Following your successful adaptation of Faust, do you have any further plans for a stage musical?
Willy Russell
Wow, Willy Russell? The Blood Brothers guy? I’m honoured! Well, I’ve talked for years about making a musical about the life of Jane Fonda. She says she trusts me to write it… although she also trusted every other man in her life! But yeah, it’d be a good one. It divides up into around five perfect scenes. She starts out growing up in a house with this giant movie star – you’d make him bigger than the stage, like they did in Star Wars with those pack animals – who’s not the warmest father in the world, shall we say. Then her mom commits suicide. Then she becomes a movie star just walking down the street for 45 seconds in Walk
On The Wild Side. Then there’s [Roger] Vadim, scenes in Paris, the extraordinary stuff in Hanoi, Tom Hayden, Ted Turner… and those exercise videos! Inexplicable life changes. Even she can’t explain them. A fantastic life, I think, and the most beautiful person I’ve ever met. Thing is, I’ll mention this and now Willy Russell will end up doing it…

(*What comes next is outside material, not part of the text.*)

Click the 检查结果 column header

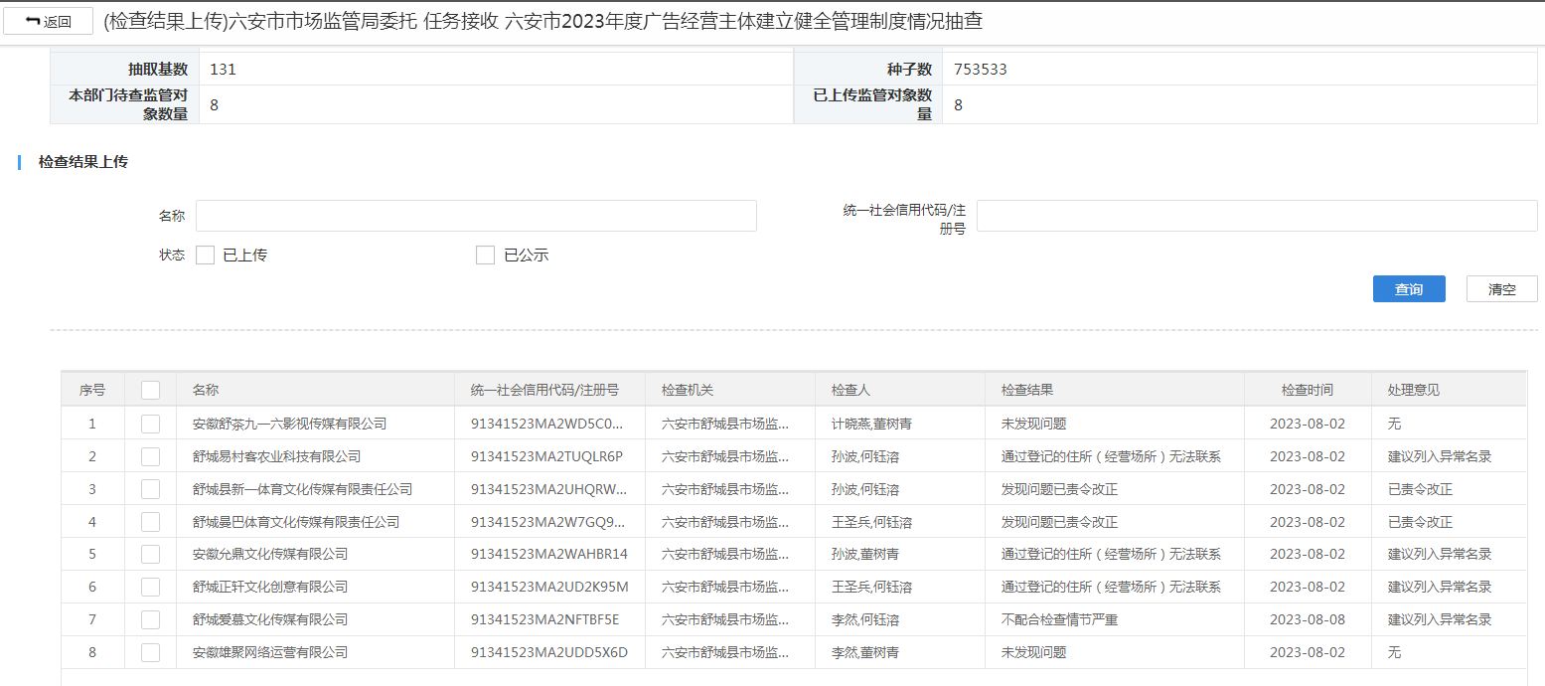[1026, 390]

What was Frank Sinatra like?
Mark Napleton, Hounslow
I thought it’d be hip if he recorded “Lonely At The Top” – it was pure Sinatra, it’d fit in with all that leaning-against-the-lamppost, I’m-so-miserable bullshit. So me and Lenny [Waronker] met him at Warner Bros. But it didn’t exactly fly with him. He asked me to play “I Think It’s Gonna Rain”, and he liked it. He never told us that he hated us, but I got the distinct impression that he didn’t like that next generation much, The Beatles onwards. It was weird how insecure he was, looking at my manuscripts, pretending he could read music, going on about minor-key this and major-chord that. And he showed us his private airplane, which was something. He was a great singer in his day but – and I know this is sacrilege – according to a lot of musicians who worked with him, he stopped being a perfectionist. Nelson Riddle would do these fantastic orchestrations for him, and Sinatra would turn up and just do one take, warts’n’all. Still, he’s one of those guys – like Neil Diamond, or Bruce Springsteen – who just inspires such love and affection. He makes people feel good about themselves, and that’s an important function.
Who’s your favourite Python?
Eric Idle
Ha, of course it’s Eric. A great guy. I became aware of Monty Python’s Flying Circus the first time I went to England, around 1969. Alan Price had recorded a number of my songs, and I was at his house and he started telling me about this amazing comedy show that had just started and which was on that night. He didn’t have to convince me much, I thought it was amazing and still do. I first met Eric on Saturday Night Live in the ’70s – he hosted it a lot and I quite often played on the show. And he came to see me in concert, with the show’s producer Lorne Michaels, a mutual friend. Recently he presented me with a thing on the Hollywood Walk Of Fame. It was great to see Eric, but yeah, those kind of things aren’t that important to me. I don’t want to sound ungrateful, but it’s like Academy Awards and Grammys, I like having them but I know that it isn’t a measure of merit.